‘My grandad was adopted. He never really talked much about it. I think he’d always had the attitude that his mother had a very good reason for giving him up and that he’d cause trouble if he tried to contact her, so he never did. He died recently. I was helping my parents clear his house, and we came across some things we didn’t even know he’d kept his entire life.’
‘What sort of things? I mean…I’m sorry…’ Bella flushed. ‘Ignore me – none of my business. I was always too nosy for my own good.’
He regarded her quietly for a moment and then smiled. ‘The funny thing is, I don’t mind you asking at all. I don’t know what it is, but…’ He gave a vague shrug. ‘I suppose some people are naturally easy to talk to, and I feel as if you’re one of those. And it’s not like I’ve been keeping it a secret. I’ve already asked one or two people locally to see if they could help.’
Bella remembered Dolly’s visit to the stall. She thought about telling him she’d already heard as much but decided knowing he was the subject of rampant gossip might put him off, and her curiosity was piqued. ‘I try to be a good listener. Don’t suppose I always manage it. But you don’t have to tell me anything you don’t want to.’
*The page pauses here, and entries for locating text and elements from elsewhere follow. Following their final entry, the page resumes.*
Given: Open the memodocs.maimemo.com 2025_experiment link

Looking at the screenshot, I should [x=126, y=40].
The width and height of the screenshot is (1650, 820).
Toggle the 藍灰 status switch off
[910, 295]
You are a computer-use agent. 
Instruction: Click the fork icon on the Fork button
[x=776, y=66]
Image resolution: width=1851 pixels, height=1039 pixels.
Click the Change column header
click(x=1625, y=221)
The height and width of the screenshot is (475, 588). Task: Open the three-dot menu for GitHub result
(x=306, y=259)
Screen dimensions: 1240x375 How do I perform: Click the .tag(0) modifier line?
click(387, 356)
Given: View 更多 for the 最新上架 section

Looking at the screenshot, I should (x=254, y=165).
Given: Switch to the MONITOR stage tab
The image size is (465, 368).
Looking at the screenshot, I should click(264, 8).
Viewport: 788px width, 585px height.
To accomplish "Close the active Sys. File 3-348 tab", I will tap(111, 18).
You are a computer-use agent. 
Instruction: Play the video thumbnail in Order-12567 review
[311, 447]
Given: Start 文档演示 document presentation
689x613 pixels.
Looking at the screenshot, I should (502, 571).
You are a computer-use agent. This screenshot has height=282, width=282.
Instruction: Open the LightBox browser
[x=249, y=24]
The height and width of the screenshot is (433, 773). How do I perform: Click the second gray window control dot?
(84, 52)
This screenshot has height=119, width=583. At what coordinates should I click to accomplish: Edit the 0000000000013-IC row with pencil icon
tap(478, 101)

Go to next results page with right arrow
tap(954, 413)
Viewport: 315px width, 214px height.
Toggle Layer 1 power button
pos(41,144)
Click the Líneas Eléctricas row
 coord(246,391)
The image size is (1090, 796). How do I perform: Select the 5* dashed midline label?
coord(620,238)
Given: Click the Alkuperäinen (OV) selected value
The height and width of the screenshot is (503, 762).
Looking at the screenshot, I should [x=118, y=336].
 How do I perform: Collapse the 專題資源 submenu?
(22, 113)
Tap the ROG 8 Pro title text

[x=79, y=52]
He reached into his rucksack and took out a plastic wallet. He then produced some yellowed pages and a photograph fromwithin it and handed them to Bella. She looked over the pages – one a handwritten letter and another a newspaper clipping.
‘I can’t read them.’
‘The clipping is in Polish. I had it translated – it’s a story from a wartime prisoner who was kept here on Jersey doing forced labour after his plane was shot down by the Nazis during the war. He’s telling the story of his escape from the tunnels where he was kept prisoner. It’s quite a read, actually. Looks as if an enemy soldier helped him.’
‘That sounds like it ought to be a film.’
‘Doesn’t it? The other page is a mystery. I can’t read it, and nobody seems to know what language it is.’
‘I think I might,’ Bella said slowly. ‘It looks like French, but it’s not. Could be Jèrriais.’
‘What’s that?’
‘Jersey French. It’s a very old language – not many use it now. My great-aunt speaks it; she’s pretty old. In fact, she was a girl during the occupation.’
He sat up, his ice cream forgotten as he stared at Bella. ‘Do you think she could translate it for me?’
‘I could ask her. What do you think it might be?’
‘It was with the photograph. We’re all assuming that the photo was taken shortly after my grandad’s birth and that’s his mother – his birth mother. We think it’s all connected – the photo, the letter and the clipping.’
‘So you think the prisoner of war might be your grandad’s father?’
‘It seems to make sense. I’m sure if I could find out what the letter says I’d have a better idea.’
‘Can I take the letter to Celestine? My great-aunt, I mean. We could ask her to translate it, if she doesn’t mind.’
‘That would be amazing!’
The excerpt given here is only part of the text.